WHAT IS EXPECTED: Each line of the entries below that holds "legend" is needed, copied in full.

Top of EXERCISE INPUT

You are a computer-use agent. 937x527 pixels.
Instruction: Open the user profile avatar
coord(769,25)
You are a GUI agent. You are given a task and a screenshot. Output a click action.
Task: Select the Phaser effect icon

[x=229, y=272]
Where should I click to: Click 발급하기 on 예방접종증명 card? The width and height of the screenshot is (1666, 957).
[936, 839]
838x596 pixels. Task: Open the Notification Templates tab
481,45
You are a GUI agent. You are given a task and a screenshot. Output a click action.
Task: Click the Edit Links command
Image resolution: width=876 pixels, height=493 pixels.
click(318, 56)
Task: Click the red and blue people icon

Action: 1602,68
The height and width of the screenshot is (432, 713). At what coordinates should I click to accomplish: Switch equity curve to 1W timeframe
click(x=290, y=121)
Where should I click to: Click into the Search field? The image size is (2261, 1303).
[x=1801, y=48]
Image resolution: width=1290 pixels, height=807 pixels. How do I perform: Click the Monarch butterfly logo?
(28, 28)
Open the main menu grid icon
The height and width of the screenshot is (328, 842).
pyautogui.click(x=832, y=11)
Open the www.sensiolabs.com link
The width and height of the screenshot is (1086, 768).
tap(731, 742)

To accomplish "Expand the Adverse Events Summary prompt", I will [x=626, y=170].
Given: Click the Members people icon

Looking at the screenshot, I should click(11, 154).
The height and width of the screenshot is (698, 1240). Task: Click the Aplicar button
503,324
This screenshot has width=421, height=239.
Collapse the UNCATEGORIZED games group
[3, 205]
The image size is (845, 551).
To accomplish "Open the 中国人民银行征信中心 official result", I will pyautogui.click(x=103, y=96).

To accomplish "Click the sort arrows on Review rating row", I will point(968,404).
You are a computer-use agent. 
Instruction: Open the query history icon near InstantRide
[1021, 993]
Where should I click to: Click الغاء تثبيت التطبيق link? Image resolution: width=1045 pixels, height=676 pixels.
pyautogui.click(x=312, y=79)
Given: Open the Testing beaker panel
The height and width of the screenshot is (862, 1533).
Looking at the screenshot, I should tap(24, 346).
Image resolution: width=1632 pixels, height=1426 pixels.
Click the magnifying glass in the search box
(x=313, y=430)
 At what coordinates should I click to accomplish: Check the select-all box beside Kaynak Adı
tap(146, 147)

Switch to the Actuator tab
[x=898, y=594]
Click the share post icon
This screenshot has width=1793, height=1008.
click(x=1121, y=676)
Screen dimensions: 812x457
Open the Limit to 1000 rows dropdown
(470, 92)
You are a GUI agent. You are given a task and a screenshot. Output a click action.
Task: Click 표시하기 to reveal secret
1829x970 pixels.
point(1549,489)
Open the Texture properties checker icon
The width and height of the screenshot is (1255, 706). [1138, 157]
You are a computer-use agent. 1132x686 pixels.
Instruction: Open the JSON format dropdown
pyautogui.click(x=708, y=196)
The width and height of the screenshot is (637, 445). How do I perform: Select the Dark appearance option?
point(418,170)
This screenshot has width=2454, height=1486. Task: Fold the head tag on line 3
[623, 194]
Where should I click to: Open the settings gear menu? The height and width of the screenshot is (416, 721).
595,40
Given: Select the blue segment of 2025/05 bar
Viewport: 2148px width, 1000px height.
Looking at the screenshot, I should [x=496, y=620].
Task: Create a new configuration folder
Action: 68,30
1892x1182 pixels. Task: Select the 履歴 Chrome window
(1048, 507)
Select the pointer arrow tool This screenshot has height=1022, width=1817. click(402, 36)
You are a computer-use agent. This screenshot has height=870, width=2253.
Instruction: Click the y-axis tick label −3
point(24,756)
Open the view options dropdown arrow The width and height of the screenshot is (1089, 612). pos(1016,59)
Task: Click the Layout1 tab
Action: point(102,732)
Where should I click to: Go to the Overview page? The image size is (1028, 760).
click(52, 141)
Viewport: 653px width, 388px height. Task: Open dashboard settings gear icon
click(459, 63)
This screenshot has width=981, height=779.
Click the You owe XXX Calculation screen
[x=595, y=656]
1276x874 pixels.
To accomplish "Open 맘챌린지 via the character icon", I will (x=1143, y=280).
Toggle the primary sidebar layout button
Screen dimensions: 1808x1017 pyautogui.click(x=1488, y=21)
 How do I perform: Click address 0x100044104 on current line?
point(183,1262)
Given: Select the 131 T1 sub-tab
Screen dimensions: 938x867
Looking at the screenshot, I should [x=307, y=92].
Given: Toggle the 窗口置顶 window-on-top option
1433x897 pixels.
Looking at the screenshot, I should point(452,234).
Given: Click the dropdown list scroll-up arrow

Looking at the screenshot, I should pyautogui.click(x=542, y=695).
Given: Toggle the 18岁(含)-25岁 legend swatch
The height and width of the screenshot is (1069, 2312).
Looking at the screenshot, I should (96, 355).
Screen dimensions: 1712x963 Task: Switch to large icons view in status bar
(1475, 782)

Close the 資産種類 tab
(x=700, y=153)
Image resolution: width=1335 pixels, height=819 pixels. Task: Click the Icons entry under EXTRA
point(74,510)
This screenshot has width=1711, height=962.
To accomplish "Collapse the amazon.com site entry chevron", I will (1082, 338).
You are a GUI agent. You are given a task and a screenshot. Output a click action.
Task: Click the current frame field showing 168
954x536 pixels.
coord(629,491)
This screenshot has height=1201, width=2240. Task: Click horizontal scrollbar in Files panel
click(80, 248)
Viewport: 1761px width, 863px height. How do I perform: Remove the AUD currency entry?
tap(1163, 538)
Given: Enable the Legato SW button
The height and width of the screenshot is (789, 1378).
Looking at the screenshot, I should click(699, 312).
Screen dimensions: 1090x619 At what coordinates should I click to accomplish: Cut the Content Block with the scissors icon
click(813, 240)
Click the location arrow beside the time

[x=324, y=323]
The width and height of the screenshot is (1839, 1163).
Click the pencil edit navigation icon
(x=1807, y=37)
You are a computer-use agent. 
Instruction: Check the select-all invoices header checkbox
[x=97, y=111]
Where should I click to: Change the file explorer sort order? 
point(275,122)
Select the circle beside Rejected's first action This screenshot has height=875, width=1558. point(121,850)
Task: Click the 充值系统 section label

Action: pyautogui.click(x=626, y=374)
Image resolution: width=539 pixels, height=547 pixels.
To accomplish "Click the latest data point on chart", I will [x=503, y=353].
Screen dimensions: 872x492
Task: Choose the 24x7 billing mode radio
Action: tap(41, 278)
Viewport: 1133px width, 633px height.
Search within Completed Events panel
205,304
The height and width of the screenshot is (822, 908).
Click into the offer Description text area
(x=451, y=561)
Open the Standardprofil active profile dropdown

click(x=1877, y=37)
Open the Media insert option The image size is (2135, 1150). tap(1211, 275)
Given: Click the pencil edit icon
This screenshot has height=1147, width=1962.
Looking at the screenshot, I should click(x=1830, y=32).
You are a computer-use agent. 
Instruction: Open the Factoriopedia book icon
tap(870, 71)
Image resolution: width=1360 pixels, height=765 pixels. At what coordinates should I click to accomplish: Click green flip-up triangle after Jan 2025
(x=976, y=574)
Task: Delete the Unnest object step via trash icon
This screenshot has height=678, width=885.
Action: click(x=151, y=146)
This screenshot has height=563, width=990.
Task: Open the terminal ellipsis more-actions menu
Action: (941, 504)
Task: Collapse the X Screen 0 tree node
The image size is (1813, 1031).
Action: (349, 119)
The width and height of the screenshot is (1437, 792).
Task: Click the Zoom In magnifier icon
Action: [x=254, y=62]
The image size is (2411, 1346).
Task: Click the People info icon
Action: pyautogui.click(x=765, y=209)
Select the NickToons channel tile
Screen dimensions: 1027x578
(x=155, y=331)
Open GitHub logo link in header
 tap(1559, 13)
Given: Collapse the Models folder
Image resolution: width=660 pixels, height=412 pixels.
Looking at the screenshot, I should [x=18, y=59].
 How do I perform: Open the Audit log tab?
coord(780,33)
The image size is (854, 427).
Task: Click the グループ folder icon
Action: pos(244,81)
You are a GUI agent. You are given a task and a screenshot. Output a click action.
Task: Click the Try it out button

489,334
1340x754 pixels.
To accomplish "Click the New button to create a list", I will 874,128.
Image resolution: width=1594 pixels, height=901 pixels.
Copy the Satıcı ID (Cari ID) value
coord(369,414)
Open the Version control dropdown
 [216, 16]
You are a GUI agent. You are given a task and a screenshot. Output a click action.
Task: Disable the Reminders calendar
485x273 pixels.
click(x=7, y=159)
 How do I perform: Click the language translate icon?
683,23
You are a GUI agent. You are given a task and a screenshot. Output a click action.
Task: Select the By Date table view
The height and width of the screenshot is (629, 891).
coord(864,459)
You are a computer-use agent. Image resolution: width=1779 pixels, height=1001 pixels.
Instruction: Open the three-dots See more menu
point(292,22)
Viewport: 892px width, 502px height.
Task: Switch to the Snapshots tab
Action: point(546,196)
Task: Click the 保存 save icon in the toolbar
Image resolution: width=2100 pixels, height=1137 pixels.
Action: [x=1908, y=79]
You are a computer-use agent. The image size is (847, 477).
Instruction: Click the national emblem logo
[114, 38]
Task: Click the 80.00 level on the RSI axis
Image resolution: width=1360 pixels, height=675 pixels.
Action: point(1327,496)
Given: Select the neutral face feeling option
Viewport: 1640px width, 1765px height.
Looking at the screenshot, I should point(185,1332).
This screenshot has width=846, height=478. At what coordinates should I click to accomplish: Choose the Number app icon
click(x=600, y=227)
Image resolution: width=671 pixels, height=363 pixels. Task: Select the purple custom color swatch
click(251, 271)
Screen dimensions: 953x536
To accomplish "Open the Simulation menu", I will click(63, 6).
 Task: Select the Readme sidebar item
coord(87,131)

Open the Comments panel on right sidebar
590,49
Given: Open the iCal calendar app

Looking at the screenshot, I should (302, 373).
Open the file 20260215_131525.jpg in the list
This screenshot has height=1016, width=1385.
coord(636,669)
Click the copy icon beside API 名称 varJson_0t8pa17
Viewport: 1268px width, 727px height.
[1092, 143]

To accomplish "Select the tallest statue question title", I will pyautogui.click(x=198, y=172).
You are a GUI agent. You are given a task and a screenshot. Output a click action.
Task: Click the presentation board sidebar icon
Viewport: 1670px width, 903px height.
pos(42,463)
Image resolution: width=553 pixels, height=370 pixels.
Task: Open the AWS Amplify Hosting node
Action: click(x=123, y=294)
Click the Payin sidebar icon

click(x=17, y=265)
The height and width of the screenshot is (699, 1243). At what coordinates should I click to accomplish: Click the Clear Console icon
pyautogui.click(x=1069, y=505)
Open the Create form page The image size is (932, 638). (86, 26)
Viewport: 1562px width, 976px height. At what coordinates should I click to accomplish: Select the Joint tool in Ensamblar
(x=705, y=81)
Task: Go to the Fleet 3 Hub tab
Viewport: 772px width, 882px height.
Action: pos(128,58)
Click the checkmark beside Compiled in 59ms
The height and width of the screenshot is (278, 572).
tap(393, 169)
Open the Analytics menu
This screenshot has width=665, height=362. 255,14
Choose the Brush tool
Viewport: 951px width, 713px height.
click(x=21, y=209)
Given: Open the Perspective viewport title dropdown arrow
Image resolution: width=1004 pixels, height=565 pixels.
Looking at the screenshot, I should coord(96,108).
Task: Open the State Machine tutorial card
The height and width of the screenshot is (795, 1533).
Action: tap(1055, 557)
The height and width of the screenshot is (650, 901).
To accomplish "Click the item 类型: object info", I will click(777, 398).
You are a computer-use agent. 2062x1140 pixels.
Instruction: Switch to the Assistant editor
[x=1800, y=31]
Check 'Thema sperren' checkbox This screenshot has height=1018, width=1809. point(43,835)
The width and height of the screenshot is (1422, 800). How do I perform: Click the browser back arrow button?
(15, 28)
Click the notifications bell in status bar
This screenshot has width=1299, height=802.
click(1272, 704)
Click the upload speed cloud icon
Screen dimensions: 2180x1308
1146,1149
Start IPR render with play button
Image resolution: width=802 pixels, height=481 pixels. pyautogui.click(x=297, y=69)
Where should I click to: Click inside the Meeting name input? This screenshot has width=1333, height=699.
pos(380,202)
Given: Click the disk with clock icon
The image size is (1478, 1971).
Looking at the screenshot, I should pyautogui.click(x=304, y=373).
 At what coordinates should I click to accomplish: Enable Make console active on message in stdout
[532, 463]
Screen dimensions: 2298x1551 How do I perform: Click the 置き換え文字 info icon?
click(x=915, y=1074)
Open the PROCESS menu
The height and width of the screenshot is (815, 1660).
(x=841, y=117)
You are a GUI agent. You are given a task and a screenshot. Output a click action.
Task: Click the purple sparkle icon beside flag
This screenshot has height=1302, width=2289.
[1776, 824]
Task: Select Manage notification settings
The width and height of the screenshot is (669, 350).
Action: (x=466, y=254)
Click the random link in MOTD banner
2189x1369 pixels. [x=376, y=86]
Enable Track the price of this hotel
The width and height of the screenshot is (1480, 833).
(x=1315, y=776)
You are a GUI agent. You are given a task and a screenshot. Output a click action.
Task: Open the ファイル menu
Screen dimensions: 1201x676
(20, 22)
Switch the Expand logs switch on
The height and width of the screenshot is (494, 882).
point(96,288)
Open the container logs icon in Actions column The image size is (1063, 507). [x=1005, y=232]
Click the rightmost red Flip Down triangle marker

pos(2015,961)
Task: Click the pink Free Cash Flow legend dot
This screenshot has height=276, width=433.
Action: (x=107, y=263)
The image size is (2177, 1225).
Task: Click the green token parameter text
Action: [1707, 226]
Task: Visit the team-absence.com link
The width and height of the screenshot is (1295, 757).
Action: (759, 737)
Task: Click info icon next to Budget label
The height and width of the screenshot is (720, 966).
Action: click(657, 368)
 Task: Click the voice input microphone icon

Bottom of EXERCISE INPUT

ANSWER FOR THE TASK:
Given: Toggle the 18岁(含)-25岁 legend swatch
Task: Click the pink Free Cash Flow legend dot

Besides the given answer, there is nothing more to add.